La última estrella mundial se llama Susan Boyle. Escocesa, cuarenta y siete años, hija de un bombero y una mecanógrafa. Esta mujer fue al casting de Britain’s Got Talent, la versión inglesa del típico reality que busca estrellas del canto. Se presentó sin nervios ante los tres jurados, ante las dos mil personas que abarrotaban el teatro, y recibió miradas despectivas. ¿Qué hacía allí una mujer vestida tan mal, despeinada como si volviera de un tsunami, con esa cara de pocas luces y la expectación infantil de haber roto el florero de mamá de un codazo? Hubo una especie de murmullo sarcástico que Susan Boyle no pareció oír. Ella aparentaba estar fuera del mundo. Se mostraba nerviosa y al mismo tiempo alelada. No parecía entender que nadie allí creía en ella. Es posible que ser la última de diez hermanos la haya inmunizado contra las burlas. O quizás fue un problema que tuvo al nacer, cuando se quedó sin oxígeno. Porque ahora sabemos todo sobre Susan Boyle: ahora famosa y la entrevistan en la CNN y el Washington Post le dedicó la foto de tapa. Sabemos que tiene leves problemas en el cerebro a causa de un parto complicado. Que es virgen. Que nadie la ha besado. Que canta en el coro de la iglesia de su barrio… Pero cuando se plantó en medio del escenario por primera vez, con la estampa expósita de un personaje de Dickens pasando por una mala racha, nadie sabía todo esto. El jurado y el público esperaban escuchar a uno más de los miles y miles de británicos desafinados que pasan por allí cada noche, intentando escapar del desempleo y del anonimato.

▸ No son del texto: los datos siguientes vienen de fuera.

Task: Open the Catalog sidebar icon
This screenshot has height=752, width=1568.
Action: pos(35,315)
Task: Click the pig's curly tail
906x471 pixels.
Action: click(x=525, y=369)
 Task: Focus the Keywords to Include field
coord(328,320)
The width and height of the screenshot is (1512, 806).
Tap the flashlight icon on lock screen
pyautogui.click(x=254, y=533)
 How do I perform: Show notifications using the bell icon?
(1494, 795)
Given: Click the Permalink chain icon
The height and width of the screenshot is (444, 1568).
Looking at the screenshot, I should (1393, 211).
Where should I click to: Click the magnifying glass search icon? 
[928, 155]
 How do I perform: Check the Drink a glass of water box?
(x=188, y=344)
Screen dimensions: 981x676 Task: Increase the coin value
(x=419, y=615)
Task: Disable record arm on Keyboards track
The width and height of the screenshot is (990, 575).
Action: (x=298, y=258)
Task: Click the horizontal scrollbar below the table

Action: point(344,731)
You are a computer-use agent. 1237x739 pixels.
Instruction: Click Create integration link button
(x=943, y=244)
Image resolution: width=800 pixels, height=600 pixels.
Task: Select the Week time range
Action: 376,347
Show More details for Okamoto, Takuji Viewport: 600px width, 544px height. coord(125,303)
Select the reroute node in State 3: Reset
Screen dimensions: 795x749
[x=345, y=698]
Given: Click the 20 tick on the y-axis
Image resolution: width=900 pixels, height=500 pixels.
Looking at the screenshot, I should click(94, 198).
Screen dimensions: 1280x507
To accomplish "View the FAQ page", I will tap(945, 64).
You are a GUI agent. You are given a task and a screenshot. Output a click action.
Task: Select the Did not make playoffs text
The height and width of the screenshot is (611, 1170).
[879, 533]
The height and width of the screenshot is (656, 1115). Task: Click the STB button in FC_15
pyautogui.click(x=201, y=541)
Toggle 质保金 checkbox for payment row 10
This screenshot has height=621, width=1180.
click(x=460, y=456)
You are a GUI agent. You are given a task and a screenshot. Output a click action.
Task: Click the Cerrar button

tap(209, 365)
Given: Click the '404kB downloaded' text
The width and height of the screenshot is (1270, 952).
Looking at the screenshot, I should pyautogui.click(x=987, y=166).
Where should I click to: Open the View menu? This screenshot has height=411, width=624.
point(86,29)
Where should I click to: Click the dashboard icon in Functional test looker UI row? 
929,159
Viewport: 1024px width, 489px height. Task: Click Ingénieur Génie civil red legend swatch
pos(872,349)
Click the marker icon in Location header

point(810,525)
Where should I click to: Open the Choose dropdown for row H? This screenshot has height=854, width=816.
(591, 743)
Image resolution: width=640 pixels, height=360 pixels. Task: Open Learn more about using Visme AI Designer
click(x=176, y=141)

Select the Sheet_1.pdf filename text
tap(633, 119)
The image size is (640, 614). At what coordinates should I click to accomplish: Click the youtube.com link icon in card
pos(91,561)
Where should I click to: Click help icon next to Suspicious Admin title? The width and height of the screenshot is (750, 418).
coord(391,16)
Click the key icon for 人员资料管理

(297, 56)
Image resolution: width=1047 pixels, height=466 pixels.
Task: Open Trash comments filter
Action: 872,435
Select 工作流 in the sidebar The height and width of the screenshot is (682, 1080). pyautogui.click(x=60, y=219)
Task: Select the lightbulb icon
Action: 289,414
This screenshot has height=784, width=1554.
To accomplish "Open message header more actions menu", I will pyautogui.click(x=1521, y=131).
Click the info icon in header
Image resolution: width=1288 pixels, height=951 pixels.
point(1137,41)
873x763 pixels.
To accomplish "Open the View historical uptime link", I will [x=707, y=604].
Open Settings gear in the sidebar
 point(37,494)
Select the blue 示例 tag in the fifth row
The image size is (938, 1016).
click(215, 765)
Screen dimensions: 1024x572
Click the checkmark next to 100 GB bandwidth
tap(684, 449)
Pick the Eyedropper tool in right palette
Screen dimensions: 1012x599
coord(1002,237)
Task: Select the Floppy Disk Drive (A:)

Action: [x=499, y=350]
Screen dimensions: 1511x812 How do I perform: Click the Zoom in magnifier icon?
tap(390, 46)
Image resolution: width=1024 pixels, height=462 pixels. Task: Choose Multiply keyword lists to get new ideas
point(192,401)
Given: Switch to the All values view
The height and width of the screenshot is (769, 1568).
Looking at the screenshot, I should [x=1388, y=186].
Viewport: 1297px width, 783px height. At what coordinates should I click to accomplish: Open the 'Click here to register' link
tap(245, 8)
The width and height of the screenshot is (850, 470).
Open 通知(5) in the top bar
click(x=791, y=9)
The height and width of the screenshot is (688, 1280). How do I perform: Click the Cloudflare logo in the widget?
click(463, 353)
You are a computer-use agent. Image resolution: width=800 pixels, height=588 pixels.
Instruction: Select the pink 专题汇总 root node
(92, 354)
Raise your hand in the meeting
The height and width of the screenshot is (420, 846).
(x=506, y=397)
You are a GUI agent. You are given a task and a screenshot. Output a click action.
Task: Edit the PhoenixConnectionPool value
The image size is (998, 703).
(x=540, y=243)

Entonces Susan Boyle abrió la boca y cantó. Cantó como nadie esperaba que lo hiciera, cantó fuerte y alto y bien, y el mundo la consagró desde YouTube. La vieron más de cien millones de veces. Más que a la cerda que amamanta gatitos; más que a la azafata que, en pleno vuelo, le muestra los pechos al piloto; la vieron más que al loro que resuelve el cubo de rubik; más que al gordito que hace playback de una canción pegadiza; Susan Boyle le ganó en audiencia a las chicas que revientan a golpes a la nueva compañera del colegio; y también triunfó sobre el neozelandés que se destroza la cabeza con un monopatín; más que a las tres chicas japonesas que se arrancan las pestañas con los dientes.
Cada vez con menos reparos, los informativos del mundo miden la relevancia de sus noticias en ‘millones de reproducciones’. No importa lo que ha ocurrido, solo tiene valor aquello que ha sido visto por más de un millón de internautas. Va siendo hora de modificar el viejo axioma que imperó en el periodismo tradicional, si es que alguien lo recuerda. «Un perro que muerde a un hombre no es noticia; un hombre que muerde a un perro sí lo es». ¡Qué antigüedad! ¡Qué sentencia tan analógica, tan siglo veinte! Hoy es noticia cualquier cosa que haga un perro, mientras alcance la medida estándar: tantos millones de reproducciones. La noticia no es más el perro: es el número de personas mirando el video del perro.